June 22nd, 2011 at 11:49 am

Posted in general

pls don take away my gifs

boredom_loganim2_infinite

hat tip boredom

- tom moody

June 22nd, 2011 at 1:02 am

Posted in animation - others

GIF thread afterspasms

Some late-breaking comments on the GIF thread from hell. If you can't attack an argument you must demolish the credibility of the person making it, so suffice it to say I am now little more than a smoldering pile of ash. I did help one reader refine his views, though, going from "Who knows why Google chose HTML5?" (for its Martha Graham animation) to speculating that it was because mobile browsers lack adequate GIF support. This same commenter goes on to bluster that

Tying Google's tech choices re: their doodles to policies against GIFs on their other sites (like Blogger) is naive (and, frankly, stupid). Facebook, Twitter (& whomever else) block animated GIFs for 1 reason (which you already mentioned): they don't want to be Myspace.

Paddy Johnson agrees :( and suggests that

what's happening to GIFs seems a little like the Polaroid problem to me. People still make the film, but it's impossible to find. Not being able to shoot Polaroid doesn't mean that artists will stop being creative, but it does mean they may have to switch mediums if it's no longer practical. That will be more painful to some artists than others.

To which I replied:

If we don't know why Google blocks GIFs in one arm of its company and pushes other animation methods in another (and we don't), why is it automatically naive to consider connections between the two? More is at stake here than the type of "film" we use; it is completely fair to consider an across-the-board GIF phase-out in the larger context of the Web becoming a more controlled and controllable place (see my comment to Duncan below). "They don't want to be MySpace" is also pure speculation.

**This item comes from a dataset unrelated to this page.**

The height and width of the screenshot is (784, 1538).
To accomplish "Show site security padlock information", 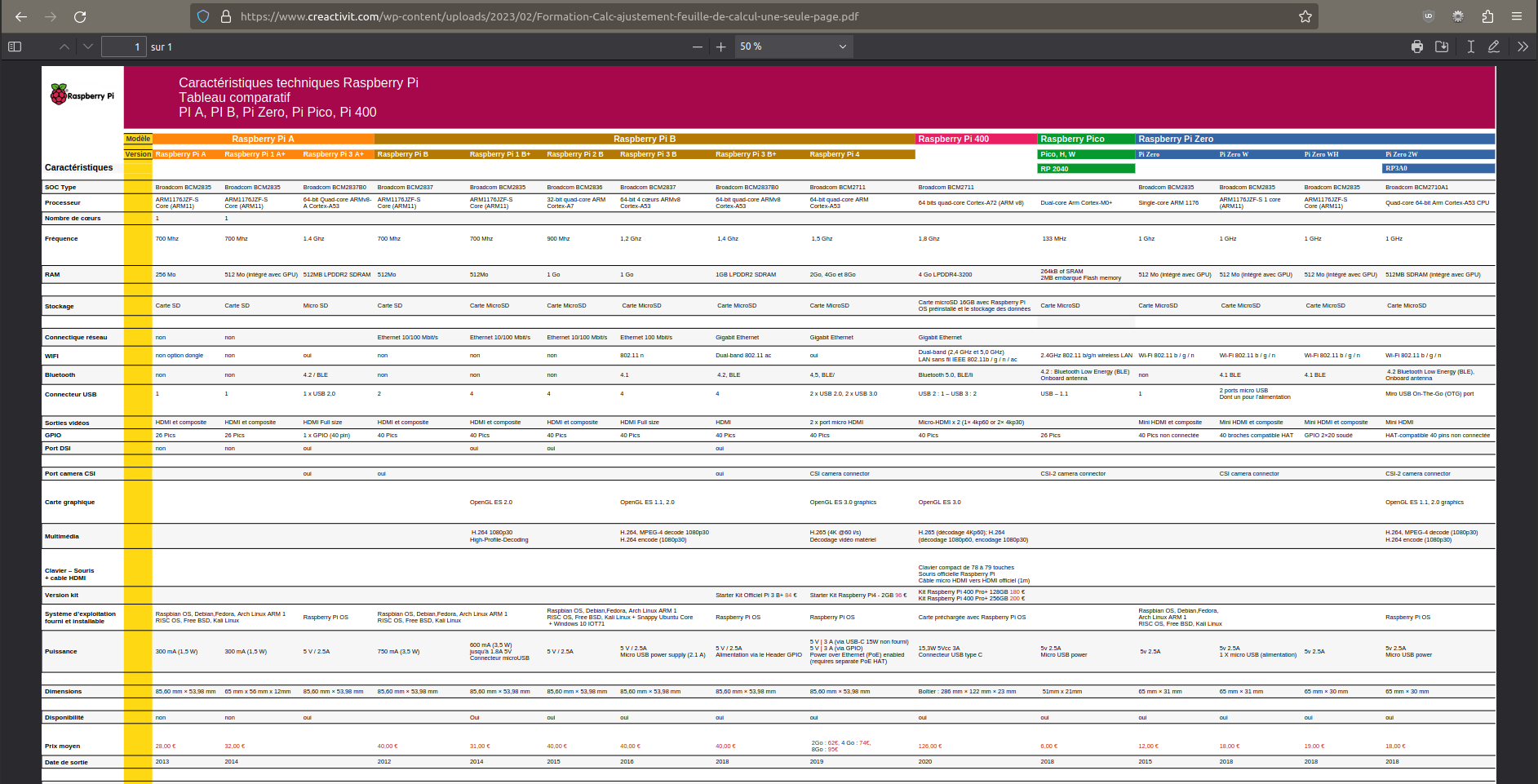I will click(x=226, y=16).
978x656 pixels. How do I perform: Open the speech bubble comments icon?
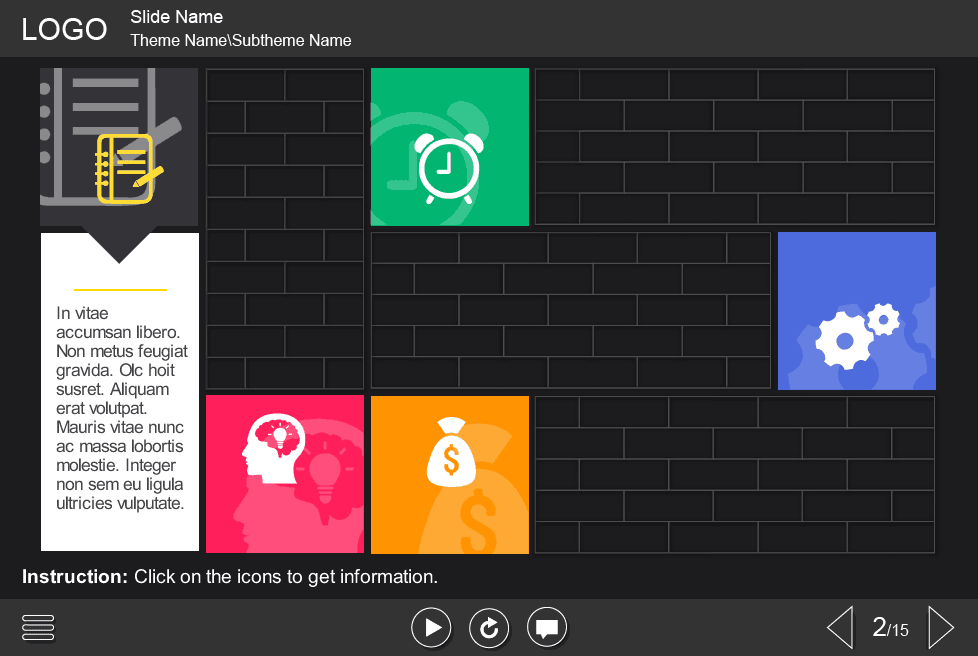[x=547, y=627]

Duncan Alexander, in another late-breaking (and excellent) comment, said that "it's apples and oranges to compare GIFs to code hacks," to which I replied

It's not an apples and oranges debate though, or people wouldn't be yelling so much. Google doesn't mean to replace GIFs with another filetype people can share and take apart and play with. On its flagship search page it is clearly presenting its vision of a "one way web" crafted by its owners where the terms of your interaction are "click here" and "save your results." To consider the political dimension isn't conspiracy theory or empty railing against the man, it's a question of what kind of internet (and therefore, life) we want to have.

In an era when Facebook=Web this has mostly been decided for us and bemoaning the fate of the GIF does have a hopeful, 2004 ring to it. Consider these arguments back-dated.

- tom moody

June 21st, 2011 at 9:06 am

Posted in general

4D bald eagle

AnimatedEagle

posted to dump.fm by _____ (sorry I forgot; please email and I will add).

A compelling GIF, starting smoothly and gradually becoming chaotic but always imparting a sense of geometric order in the natural world, a la Cezanne. Its artifice is laid bare and it doesn't pretend to immerse us in sentimentalized nature. Yet it probably came from a cable animal channel documentary.

When someone who claims to be in the art world has to ask a question like "why do GIFs matter to artists?" it's saddening. The appeal of an animation like this shouldn't need justifying to anyone.